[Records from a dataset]
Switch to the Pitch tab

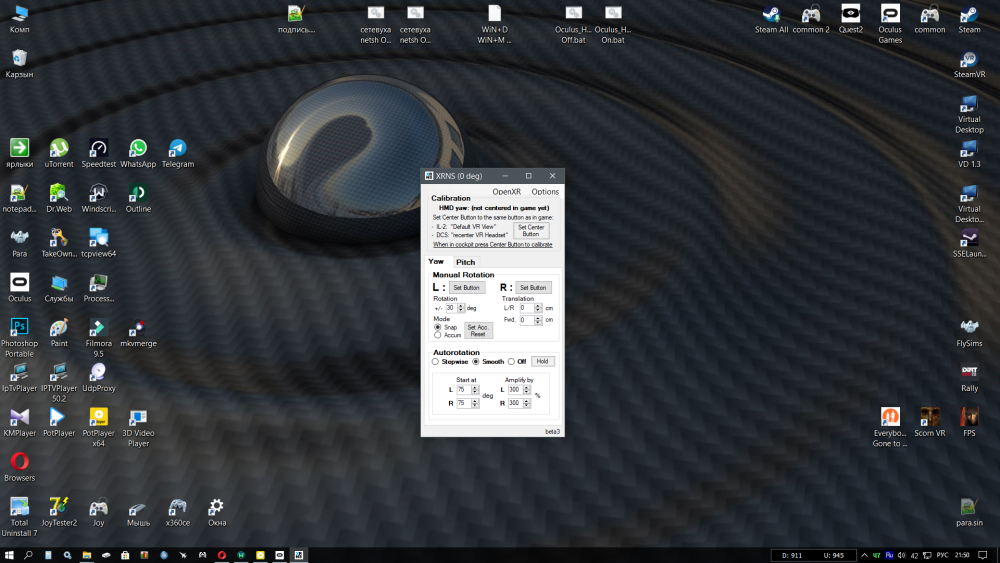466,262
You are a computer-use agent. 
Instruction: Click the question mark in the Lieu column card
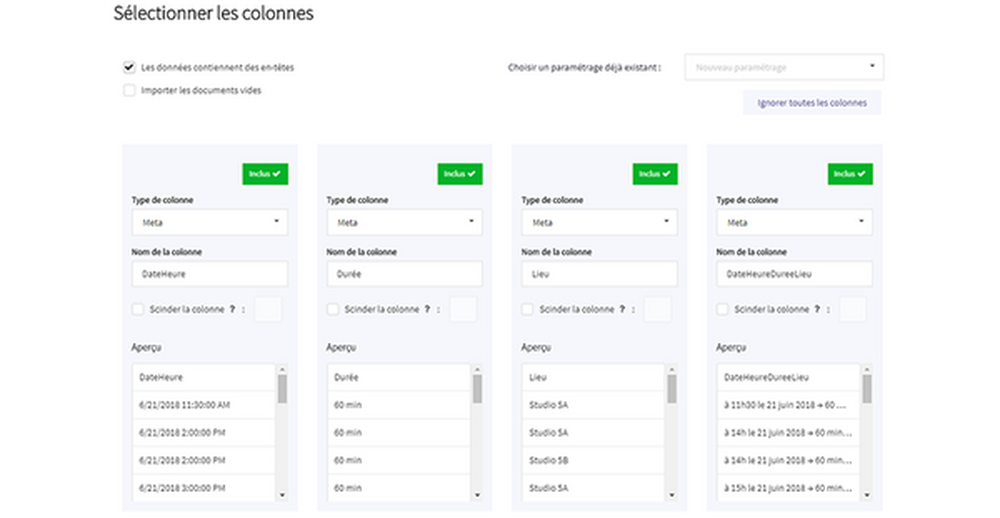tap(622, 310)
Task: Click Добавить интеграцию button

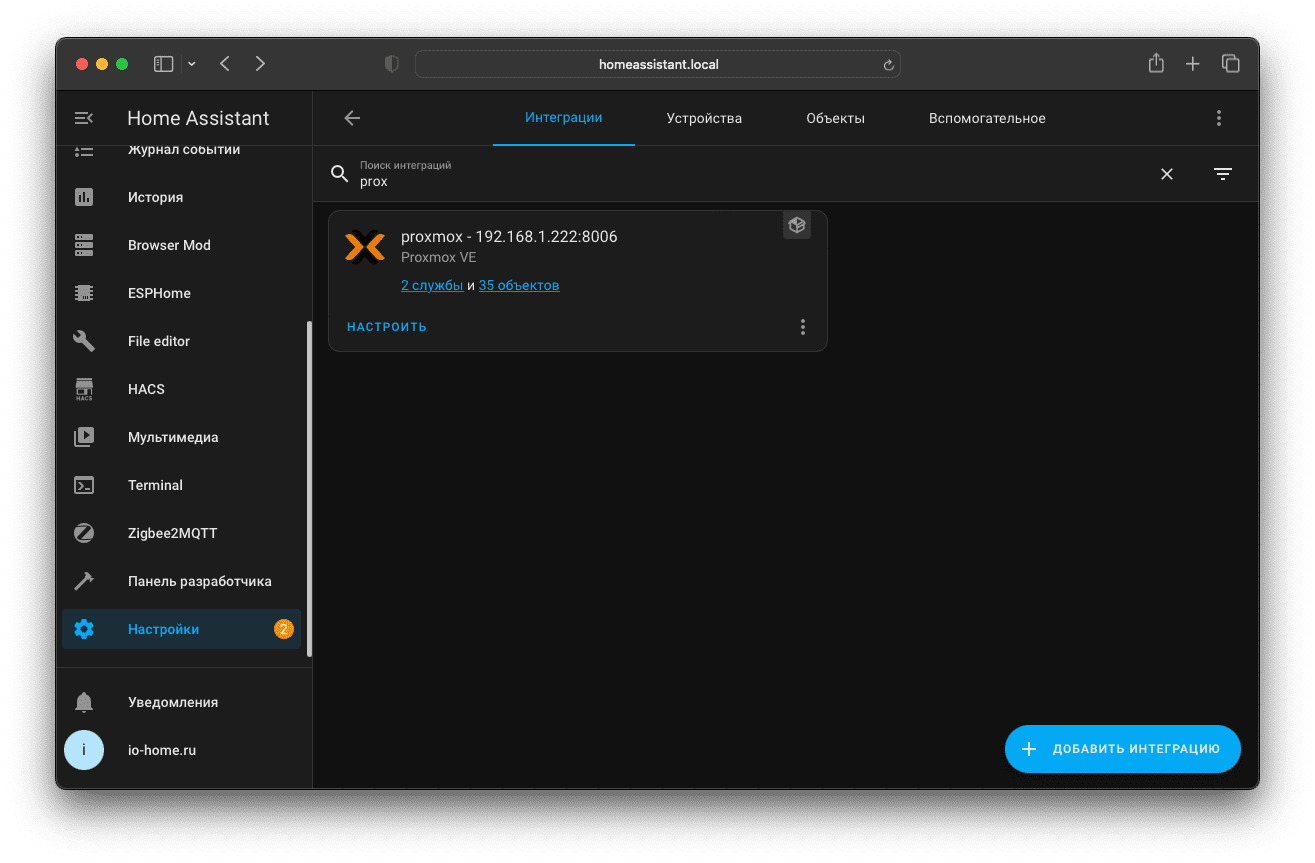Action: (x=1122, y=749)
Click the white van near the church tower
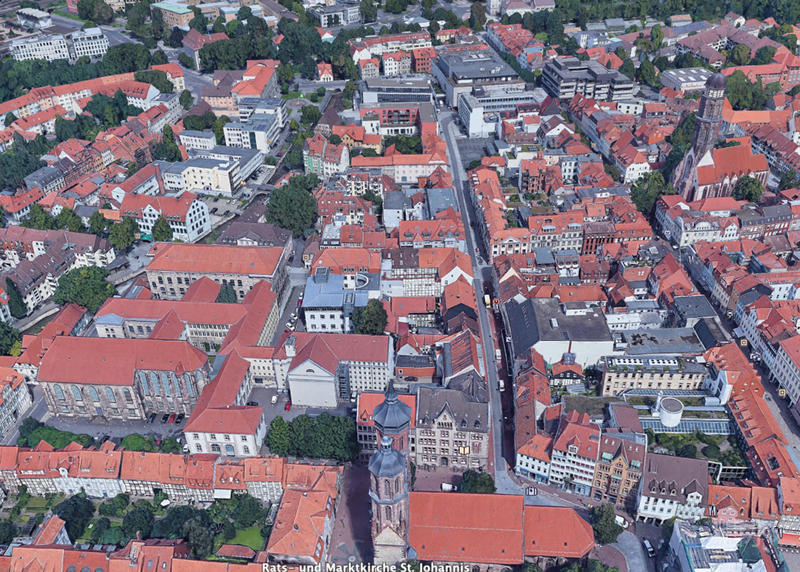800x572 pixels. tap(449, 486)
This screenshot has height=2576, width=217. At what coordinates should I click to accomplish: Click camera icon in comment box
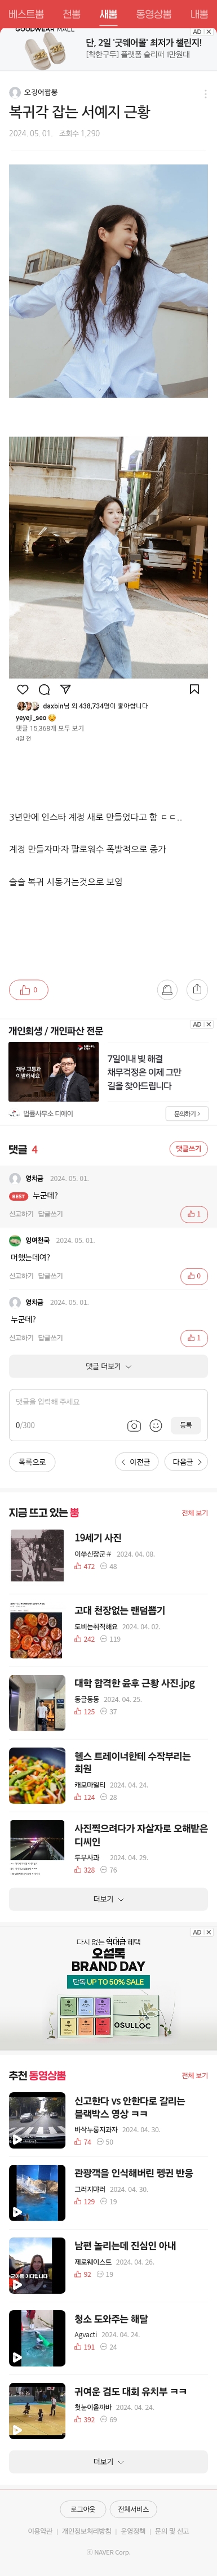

#### Exercise goal
Leave the pictures out and reproduce every record above exactly.

#### Exercise solution
Switch to the Pitch tab

466,262
You are a computer-use agent. 
Instruction: Click the question mark in the Lieu column card
tap(622, 310)
Task: Click Добавить интеграцию button

Action: (x=1122, y=749)
Click the white van near the church tower
800x572 pixels. tap(449, 486)
This screenshot has height=2576, width=217. At what coordinates should I click to accomplish: Click camera icon in comment box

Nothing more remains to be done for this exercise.